- [练习题 1]:
请把关于素数检验代码的这段文字从“(define (carmichael-test n”一直到“(carmichael-test n 1)))”的部分一字不差地重新抄写一遍。
- [练习题 2]:
请从关于素数检验代码的这段文字最后一行之后接着往下续写。

- [文本段落]:
++++++++++
1.27 carmichael数检验,把之前的fermat检验的代码修改一下就好

(define (expmod base exp m)
  (cond ((= exp 0) 1)
        ((even? exp)
         (remainder (square (expmod base (/ exp 2) m))
                    m))
        (else
         (remainder (* base (expmod base (- exp 1) m))
                    m))))

(define (try-it n a)
   (= (expmod a n n) a))

(define (carmichael-test n a)
  (cond ((= a n) #t)
        ((try-it n a) (carmichael-test n (+ a 1)))
        (else         #f) ))

(define (square x)
  (* x x))

(define (carmichael? n)
  (and (not (prime? n)) (carmichael-test n 1)))

运行结果

> (carmichael?  561)
#t
> (carmichael?  1105)
#t
> (carmichael?  1729)
#t
> (carmichael?  2465)
#t
> (carmichael?  2821)
#t
> (carmichael?  6601)
#t

1.28 引入非平凡平方根(nontrivial square root)的方法,程序改为

(define (nontrivial-square-root? a n)
    (and (not (= a 1))
         (not (= a (- n 1)))
         (= 1 (remainder (square a) n))))

(define (expmod base exp m)
  (cond ((= exp 0) 1)
        ((nontrivial-square-root? base m) 0)
        ((even? exp)
         (remainder (square (expmod base (/ exp 2) m))
                    m))
        (else
         (remainder (* base (expmod base (- exp 1) m))
                    m))))        

(define (mr-test n)
  (define (try-it a)
    (= (expmod a (- n 1) n) 1))
  (try-it (+ 1 (random (- n 1)))))
++++++++++
- [所给数据]:
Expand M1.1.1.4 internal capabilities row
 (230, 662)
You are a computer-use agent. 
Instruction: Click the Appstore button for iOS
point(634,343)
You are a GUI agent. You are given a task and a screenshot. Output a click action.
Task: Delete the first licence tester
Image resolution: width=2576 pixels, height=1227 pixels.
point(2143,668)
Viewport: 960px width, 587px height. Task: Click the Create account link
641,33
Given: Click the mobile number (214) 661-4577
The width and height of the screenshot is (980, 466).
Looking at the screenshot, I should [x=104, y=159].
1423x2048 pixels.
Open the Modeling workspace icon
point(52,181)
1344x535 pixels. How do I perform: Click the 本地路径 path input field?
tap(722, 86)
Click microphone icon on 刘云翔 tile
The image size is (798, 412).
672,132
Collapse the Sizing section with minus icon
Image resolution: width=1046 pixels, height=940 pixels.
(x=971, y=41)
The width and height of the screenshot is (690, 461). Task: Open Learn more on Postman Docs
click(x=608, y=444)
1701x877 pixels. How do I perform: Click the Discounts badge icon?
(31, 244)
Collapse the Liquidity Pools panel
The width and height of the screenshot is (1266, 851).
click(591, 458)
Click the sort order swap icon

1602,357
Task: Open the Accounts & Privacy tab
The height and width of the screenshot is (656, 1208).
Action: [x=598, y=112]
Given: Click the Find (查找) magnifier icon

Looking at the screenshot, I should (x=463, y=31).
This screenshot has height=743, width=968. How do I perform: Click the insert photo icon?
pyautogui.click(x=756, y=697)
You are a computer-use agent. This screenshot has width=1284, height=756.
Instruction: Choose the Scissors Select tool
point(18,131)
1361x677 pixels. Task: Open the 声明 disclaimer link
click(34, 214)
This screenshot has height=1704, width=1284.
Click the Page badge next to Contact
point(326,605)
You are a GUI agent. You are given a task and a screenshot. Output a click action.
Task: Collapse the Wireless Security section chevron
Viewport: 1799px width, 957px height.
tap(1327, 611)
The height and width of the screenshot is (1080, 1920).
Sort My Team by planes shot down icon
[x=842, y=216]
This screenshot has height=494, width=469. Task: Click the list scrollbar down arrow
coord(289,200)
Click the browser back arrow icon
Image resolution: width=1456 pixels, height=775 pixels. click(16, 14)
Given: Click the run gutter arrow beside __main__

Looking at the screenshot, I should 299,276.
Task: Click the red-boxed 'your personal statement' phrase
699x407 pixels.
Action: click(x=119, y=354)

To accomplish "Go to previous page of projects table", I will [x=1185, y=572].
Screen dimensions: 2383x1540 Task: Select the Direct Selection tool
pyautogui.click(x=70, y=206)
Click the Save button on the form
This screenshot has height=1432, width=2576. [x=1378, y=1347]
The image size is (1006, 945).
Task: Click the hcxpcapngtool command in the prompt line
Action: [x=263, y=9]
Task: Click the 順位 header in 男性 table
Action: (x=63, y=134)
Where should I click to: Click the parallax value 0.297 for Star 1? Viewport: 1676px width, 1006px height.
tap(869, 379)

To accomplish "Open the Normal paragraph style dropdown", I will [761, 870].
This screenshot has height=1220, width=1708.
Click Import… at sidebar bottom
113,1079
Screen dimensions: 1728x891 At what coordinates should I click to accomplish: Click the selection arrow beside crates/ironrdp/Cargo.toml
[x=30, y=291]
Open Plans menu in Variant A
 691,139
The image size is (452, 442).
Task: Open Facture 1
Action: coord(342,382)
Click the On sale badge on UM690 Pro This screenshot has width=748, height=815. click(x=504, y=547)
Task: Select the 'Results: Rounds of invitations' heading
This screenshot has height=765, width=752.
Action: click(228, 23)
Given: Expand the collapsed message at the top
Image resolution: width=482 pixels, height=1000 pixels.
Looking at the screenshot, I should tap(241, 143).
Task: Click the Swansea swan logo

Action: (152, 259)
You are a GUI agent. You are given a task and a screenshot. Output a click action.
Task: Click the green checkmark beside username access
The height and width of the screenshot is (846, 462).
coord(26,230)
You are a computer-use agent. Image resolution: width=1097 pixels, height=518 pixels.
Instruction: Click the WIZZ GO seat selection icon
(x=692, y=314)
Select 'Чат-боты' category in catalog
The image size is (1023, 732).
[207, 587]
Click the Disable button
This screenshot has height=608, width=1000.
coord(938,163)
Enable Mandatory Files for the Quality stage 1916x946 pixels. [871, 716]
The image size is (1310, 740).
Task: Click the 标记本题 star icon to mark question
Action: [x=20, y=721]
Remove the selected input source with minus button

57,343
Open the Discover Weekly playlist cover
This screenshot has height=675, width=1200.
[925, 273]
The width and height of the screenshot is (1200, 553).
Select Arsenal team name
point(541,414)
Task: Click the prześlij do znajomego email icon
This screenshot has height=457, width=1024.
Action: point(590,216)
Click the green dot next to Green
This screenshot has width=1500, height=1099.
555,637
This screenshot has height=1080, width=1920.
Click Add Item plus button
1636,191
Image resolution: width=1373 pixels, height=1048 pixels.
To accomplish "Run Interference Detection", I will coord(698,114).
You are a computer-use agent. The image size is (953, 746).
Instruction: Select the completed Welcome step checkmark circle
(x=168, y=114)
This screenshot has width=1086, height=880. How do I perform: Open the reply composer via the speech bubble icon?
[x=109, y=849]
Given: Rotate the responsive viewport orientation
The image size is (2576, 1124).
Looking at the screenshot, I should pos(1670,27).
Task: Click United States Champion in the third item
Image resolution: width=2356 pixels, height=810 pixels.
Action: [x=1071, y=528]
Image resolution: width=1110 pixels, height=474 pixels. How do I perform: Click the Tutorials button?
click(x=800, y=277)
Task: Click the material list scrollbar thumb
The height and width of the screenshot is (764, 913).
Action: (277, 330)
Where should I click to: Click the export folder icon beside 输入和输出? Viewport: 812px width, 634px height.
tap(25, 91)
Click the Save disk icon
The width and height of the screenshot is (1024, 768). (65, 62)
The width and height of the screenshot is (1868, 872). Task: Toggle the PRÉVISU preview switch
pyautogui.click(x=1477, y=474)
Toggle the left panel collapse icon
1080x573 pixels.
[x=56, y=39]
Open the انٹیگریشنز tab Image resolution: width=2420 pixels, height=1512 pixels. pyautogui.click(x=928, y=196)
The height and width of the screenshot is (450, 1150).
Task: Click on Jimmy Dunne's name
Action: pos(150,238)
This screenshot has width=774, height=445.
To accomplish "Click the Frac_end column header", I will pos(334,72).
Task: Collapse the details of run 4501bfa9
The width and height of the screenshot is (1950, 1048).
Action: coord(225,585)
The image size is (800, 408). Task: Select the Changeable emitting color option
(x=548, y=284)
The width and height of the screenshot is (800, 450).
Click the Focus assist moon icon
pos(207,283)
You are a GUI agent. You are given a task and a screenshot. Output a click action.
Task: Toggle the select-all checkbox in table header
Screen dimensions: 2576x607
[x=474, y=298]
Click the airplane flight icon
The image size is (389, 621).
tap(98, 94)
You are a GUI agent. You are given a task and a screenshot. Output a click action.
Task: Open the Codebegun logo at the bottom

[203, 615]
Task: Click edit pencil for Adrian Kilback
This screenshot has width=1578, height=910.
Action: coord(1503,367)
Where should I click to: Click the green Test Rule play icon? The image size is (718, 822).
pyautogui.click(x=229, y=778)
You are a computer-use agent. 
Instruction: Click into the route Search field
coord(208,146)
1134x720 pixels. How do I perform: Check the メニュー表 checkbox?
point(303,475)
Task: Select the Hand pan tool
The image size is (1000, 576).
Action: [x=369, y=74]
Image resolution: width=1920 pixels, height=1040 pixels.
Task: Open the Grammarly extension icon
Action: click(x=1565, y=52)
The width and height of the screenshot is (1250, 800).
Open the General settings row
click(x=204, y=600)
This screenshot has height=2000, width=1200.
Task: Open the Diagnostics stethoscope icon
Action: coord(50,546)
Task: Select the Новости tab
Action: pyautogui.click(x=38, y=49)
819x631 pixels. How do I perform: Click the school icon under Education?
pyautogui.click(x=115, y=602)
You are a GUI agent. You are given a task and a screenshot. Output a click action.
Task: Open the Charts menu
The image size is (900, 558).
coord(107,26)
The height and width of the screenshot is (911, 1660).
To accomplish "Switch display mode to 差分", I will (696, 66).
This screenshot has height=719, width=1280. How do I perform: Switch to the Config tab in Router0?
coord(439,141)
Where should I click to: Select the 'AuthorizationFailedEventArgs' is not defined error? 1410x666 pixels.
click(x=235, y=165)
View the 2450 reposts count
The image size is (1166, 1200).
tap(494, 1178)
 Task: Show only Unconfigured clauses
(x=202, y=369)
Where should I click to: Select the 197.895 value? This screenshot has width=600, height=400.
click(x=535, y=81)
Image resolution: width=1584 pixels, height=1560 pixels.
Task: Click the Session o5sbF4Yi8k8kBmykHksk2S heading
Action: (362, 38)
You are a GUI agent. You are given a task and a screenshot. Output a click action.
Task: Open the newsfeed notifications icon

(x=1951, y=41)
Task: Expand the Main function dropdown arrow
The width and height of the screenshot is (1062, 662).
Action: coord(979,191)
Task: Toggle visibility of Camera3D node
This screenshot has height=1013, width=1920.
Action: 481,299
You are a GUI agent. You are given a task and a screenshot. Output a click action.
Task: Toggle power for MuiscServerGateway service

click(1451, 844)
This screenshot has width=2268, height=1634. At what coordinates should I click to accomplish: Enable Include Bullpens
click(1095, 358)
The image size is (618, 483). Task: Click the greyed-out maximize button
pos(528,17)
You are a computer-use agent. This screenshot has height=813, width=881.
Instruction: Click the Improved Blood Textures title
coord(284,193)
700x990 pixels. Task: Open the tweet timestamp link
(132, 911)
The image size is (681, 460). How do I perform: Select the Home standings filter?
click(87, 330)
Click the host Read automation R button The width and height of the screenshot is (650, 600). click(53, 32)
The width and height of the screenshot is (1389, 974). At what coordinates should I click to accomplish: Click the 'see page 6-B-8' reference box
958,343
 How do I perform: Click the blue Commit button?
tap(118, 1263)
++++++++++
- [书面作答 1]:
(define (carmichael-test n a)
  (cond ((= a n) #t)
        ((try-it n a) (carmichael-test n (+ a 1)))
        (else         #f) ))

(define (square x)
  (* x x))

(define (carmichael? n)
  (and (not (prime? n)) (carmichael-test n 1)))

- [书面作答 2]:
(define (fast-prime? n times)
  (cond ((= times 0) #t)
        ((mr-test n) (fast-prime? n (- times 1)))
        (else #f)))

(define (square x)
  (* x x))

(define (prime? n)
  (fast-prime? n 1))

只需要修改expmod这个过程就好了。

1.29 辛普森积分方法,修改程序

(define (sum term a next b)
  (if (> a b)
      0
      (+ (term a)
         (sum term (next a) next b))))

(define (step-size n a b)
  (/ (- b a) n))

(define (inc n) (+ n 1))

(define (cube x) (* x x x))

(define (simpson-integral fx a b n)
  (define dx (step-size n a b))
  (define (coef i) 
    (cond ((or (= i 0) (= i n)) 1)
          ((even? i)   2)
          (else        4)))
  (define (f i) (* (fx (+ a (* i dx))) (coef i)))
  (* (sum f 0 inc n) (/ dx 3)) )

输出比较

> (simpson-integral cube 0.0 1.0 100)
0.24999999999999992
> (simpson-integral cube 0.0 1.0 1000)
0.2500000000000003

> (integral cube 0.0 1.0 0.01)
0.24998750000000042
> (integral cube 0.0 1.0 0.001)
0.249999875000001

和原先的integral相比,simpson-integral的收敛比较快

1.30 程序如下

; use time to compare runtime in petite like
; (time (sum identity 1 inc 10000000))

(define (sum term a next b)
  (define (iter a result)
    (if (> a b) result
         (iter (next a) (+ result (term a)))))
  (iter a 0))

修改之后,运行速度变快,petite chez scheme的运行结果如下

; 原来的sum
> (time (sum identity 1 inc 10000000))
(time (sum identity ...))
    143 collections
    4923 ms elapsed cpu time, including 3817 ms collecting
    6099 ms elapsed real time, including 4968 ms collecting
    1209306752 bytes allocated, including 1068476896 bytes reclaimed
50000005000000
> (time (sum identity 1 inc 1000000))
(time (sum identity ...))
    13 collections
    311 ms elapsed cpu time, including 198 ms collecting
    313 ms elapsed real time, including 199 ms collecting
    114705968 bytes allocated, including 82276352 bytes reclaimed
500000500000
; 修改之后的sum
> (time (sum identity 1 inc 10000000))
(time (sum identity ...))
    no collections
    999 ms elapsed cpu time
    1001 ms elapsed real time
    272 bytes allocated
50000005000000
> (time (sum identity 1 inc 1000000))
(time (sum identity ...))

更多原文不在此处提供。